*GEGEBENE ANGABEN*

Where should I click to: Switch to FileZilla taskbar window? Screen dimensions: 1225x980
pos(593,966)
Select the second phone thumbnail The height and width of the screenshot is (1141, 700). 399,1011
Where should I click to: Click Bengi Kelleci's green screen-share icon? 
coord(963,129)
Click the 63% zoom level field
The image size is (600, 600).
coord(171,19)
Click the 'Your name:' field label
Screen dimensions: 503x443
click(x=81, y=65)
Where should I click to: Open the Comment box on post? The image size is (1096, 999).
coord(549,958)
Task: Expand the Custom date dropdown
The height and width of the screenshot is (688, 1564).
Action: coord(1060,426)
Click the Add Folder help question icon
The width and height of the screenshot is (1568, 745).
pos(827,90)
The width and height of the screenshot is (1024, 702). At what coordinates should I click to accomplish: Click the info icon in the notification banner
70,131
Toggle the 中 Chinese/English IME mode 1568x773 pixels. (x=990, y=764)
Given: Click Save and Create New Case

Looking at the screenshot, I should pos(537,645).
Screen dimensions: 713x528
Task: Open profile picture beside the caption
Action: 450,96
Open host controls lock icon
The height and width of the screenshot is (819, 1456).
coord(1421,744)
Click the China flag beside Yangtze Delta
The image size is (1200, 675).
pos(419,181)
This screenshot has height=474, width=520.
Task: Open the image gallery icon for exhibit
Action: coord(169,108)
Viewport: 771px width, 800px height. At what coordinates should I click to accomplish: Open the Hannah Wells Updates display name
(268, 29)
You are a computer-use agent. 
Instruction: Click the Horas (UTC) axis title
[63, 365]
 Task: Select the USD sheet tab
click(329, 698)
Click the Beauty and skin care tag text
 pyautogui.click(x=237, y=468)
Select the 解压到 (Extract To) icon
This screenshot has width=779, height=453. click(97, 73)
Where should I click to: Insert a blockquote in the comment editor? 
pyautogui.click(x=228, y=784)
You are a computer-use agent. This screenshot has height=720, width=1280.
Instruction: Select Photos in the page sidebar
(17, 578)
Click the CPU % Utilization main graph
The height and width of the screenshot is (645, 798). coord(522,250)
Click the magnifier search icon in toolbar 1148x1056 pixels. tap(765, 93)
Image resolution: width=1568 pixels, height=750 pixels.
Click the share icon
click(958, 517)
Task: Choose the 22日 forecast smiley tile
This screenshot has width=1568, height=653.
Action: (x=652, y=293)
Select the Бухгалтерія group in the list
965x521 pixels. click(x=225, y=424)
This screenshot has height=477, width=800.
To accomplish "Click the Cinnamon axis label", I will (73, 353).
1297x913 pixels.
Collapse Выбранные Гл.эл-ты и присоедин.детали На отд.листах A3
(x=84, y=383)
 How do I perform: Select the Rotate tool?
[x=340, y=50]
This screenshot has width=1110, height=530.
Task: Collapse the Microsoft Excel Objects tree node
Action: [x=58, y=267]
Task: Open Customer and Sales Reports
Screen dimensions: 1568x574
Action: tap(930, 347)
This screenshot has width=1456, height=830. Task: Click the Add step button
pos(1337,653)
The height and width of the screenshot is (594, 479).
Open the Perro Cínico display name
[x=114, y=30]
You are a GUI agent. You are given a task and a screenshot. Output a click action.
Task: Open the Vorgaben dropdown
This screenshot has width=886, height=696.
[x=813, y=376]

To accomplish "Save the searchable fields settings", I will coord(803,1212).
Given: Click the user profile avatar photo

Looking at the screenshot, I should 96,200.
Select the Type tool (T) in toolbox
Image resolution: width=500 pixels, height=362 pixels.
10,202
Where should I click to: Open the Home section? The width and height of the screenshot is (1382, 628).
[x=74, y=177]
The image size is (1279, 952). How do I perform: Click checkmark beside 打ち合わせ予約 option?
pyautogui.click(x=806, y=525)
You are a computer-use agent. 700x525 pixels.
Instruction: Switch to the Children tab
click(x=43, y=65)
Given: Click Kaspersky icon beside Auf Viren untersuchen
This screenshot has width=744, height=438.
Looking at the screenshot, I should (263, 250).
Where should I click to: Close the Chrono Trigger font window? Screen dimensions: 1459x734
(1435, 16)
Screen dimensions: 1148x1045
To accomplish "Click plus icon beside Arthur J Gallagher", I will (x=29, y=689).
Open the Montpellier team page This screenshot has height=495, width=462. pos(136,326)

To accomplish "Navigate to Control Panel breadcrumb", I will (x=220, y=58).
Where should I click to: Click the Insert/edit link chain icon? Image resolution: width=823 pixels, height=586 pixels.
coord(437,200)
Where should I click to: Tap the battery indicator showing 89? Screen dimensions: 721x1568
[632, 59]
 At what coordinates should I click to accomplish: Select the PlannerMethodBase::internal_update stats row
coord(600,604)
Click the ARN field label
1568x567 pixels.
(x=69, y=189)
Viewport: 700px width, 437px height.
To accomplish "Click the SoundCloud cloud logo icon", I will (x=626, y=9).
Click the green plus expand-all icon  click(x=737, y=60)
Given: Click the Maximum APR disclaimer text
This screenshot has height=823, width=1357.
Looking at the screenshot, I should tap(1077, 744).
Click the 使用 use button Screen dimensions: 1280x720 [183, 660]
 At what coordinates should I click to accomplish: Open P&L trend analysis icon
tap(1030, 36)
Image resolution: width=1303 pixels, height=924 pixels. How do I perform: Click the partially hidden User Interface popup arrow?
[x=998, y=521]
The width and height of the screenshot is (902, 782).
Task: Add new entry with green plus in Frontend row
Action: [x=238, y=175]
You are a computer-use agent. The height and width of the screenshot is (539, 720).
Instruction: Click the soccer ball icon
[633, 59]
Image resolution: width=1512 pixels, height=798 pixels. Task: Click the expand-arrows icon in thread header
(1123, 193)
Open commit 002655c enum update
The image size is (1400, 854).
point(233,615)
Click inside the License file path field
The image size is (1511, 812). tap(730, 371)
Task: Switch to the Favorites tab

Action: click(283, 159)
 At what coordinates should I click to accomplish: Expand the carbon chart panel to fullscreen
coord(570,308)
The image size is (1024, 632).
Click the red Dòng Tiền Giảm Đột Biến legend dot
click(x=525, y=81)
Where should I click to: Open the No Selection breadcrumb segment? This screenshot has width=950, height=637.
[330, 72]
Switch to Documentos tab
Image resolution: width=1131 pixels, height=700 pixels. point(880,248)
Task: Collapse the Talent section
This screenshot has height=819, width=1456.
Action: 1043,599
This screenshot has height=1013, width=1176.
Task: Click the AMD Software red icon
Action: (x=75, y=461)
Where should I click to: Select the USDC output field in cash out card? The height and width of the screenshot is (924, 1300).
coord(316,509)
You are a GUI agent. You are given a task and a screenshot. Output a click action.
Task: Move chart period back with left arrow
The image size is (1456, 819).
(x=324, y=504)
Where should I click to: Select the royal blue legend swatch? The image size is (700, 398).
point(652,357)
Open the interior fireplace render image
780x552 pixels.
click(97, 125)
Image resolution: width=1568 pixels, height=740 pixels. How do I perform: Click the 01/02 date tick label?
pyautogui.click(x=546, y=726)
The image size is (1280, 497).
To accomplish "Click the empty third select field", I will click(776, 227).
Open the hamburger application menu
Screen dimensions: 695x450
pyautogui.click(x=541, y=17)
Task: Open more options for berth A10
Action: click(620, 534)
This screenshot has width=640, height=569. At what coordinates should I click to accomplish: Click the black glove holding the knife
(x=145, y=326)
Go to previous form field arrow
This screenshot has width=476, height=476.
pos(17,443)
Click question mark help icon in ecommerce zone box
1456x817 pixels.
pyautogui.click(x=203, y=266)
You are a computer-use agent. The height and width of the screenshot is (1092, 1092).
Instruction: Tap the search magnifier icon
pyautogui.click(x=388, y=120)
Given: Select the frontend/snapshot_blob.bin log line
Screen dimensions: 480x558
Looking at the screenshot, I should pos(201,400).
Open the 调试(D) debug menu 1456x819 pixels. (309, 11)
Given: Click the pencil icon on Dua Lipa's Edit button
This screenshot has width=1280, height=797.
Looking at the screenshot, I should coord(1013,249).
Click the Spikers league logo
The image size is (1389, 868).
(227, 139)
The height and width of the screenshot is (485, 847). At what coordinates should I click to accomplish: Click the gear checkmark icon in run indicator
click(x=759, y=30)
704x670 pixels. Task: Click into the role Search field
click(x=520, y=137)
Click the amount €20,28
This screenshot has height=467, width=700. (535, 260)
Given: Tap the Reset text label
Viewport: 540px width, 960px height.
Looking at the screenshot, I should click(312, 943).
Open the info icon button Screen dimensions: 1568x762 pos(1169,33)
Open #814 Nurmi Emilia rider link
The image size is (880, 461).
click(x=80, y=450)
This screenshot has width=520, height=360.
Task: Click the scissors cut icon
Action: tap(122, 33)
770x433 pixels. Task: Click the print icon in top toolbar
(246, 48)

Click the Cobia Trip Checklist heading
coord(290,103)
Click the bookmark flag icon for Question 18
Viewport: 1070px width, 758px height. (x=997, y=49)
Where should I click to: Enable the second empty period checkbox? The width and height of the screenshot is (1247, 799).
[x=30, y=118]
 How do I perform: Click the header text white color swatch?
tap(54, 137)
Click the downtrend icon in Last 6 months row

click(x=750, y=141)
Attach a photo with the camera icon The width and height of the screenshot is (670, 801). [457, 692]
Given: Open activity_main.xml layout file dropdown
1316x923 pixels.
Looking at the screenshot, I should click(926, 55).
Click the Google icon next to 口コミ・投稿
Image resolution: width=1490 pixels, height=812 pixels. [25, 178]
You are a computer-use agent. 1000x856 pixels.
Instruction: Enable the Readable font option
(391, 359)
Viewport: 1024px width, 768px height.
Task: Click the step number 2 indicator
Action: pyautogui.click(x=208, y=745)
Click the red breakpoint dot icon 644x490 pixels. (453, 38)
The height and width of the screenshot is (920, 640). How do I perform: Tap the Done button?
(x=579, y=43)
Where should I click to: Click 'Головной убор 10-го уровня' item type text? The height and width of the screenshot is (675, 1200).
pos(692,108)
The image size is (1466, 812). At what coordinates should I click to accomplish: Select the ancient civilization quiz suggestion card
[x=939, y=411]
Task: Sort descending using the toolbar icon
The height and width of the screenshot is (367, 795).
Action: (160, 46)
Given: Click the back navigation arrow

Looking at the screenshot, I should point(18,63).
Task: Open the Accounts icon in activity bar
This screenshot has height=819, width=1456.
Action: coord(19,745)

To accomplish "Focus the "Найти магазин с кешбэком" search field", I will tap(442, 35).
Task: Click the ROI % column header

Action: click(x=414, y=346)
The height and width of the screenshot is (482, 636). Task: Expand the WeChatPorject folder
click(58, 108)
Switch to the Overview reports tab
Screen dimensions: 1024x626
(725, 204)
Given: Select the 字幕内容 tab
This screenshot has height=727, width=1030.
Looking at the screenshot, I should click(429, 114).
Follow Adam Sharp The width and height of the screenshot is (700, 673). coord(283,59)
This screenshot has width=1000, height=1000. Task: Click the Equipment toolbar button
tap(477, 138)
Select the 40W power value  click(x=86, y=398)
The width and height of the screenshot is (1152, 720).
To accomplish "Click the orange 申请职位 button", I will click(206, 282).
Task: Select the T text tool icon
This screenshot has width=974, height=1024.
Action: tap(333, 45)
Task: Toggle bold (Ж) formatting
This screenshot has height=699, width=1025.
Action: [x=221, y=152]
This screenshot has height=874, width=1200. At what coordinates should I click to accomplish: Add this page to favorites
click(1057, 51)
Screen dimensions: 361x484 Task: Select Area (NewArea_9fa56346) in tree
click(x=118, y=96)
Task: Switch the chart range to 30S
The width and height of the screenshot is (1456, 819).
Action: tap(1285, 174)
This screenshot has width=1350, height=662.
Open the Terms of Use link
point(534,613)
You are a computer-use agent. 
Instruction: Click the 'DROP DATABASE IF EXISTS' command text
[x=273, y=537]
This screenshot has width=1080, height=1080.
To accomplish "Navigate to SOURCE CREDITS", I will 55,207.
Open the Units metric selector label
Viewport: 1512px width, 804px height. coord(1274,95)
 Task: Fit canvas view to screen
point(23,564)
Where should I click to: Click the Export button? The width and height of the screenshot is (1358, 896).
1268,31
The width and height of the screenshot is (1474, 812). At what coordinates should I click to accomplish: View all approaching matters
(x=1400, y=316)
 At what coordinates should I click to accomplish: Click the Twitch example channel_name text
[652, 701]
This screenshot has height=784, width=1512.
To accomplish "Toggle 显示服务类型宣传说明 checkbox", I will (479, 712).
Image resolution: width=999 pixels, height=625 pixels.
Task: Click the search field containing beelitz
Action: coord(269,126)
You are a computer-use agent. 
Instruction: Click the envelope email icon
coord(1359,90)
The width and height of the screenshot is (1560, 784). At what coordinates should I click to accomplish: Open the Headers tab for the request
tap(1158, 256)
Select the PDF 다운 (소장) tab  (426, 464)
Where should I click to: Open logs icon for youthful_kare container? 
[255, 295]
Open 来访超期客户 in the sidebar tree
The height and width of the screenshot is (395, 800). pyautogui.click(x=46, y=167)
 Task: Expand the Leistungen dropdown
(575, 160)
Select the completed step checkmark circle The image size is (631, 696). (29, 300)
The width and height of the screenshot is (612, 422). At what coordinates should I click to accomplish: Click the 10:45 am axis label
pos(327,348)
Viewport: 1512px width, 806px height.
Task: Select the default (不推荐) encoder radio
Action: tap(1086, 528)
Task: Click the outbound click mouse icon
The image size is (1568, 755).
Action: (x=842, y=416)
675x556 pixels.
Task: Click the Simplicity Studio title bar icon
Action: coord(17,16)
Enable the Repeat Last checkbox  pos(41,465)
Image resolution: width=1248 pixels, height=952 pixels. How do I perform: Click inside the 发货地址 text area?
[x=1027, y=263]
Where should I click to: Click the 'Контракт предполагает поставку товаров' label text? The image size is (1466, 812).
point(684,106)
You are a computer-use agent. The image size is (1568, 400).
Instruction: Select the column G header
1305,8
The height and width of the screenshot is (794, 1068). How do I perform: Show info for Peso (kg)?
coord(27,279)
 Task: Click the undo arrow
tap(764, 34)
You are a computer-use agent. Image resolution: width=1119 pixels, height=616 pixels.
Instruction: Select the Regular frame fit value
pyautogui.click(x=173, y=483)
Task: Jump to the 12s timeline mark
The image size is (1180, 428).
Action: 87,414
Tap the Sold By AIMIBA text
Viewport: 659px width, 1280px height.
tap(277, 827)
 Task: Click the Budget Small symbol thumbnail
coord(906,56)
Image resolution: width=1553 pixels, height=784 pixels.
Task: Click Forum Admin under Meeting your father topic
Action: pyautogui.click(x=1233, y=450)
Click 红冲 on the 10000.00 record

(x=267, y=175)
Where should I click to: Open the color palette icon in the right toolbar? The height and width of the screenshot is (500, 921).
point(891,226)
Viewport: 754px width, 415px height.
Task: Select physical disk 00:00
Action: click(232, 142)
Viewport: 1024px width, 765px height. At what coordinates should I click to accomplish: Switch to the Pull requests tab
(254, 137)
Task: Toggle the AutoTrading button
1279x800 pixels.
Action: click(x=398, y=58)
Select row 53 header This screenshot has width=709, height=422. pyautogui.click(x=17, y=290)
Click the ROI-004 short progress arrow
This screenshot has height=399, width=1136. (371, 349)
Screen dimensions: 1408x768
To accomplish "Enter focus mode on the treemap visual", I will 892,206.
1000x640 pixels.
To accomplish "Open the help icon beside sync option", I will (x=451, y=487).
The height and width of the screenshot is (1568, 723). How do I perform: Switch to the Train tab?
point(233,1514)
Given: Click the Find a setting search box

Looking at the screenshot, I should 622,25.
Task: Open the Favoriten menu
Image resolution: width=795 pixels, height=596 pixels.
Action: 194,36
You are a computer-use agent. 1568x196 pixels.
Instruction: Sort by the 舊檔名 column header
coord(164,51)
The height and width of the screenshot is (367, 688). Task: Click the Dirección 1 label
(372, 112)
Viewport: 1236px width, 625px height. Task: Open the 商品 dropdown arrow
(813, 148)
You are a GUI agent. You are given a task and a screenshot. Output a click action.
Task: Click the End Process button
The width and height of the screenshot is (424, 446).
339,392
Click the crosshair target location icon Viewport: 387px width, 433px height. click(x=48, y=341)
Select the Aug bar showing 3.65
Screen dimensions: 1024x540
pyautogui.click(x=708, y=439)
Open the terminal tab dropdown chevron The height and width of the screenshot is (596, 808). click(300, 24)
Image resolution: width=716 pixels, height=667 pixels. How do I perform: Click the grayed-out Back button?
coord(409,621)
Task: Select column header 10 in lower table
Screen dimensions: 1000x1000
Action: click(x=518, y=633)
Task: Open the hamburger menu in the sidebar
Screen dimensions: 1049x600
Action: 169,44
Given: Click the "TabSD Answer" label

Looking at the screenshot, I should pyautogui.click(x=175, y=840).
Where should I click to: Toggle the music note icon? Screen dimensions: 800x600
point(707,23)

*AUFGABENSTELLUNG*
Kannst du alles von der Zeile mit „Viewport: 700px width, 437px height.“ bis hinunter zur Zeile mit „Click the 使用“ einschließlich beider Zeilen herausschreiben, ohne ein Zeichen zu ändern?

*ERGEBNIS SIEHE UNTEN*
Viewport: 700px width, 437px height.
To accomplish "Click the SoundCloud cloud logo icon", I will (x=626, y=9).
Click the green plus expand-all icon  click(x=737, y=60)
Given: Click the Maximum APR disclaimer text
This screenshot has height=823, width=1357.
Looking at the screenshot, I should tap(1077, 744).
Click the 使用 use button Screen dimensions: 1280x720 [183, 660]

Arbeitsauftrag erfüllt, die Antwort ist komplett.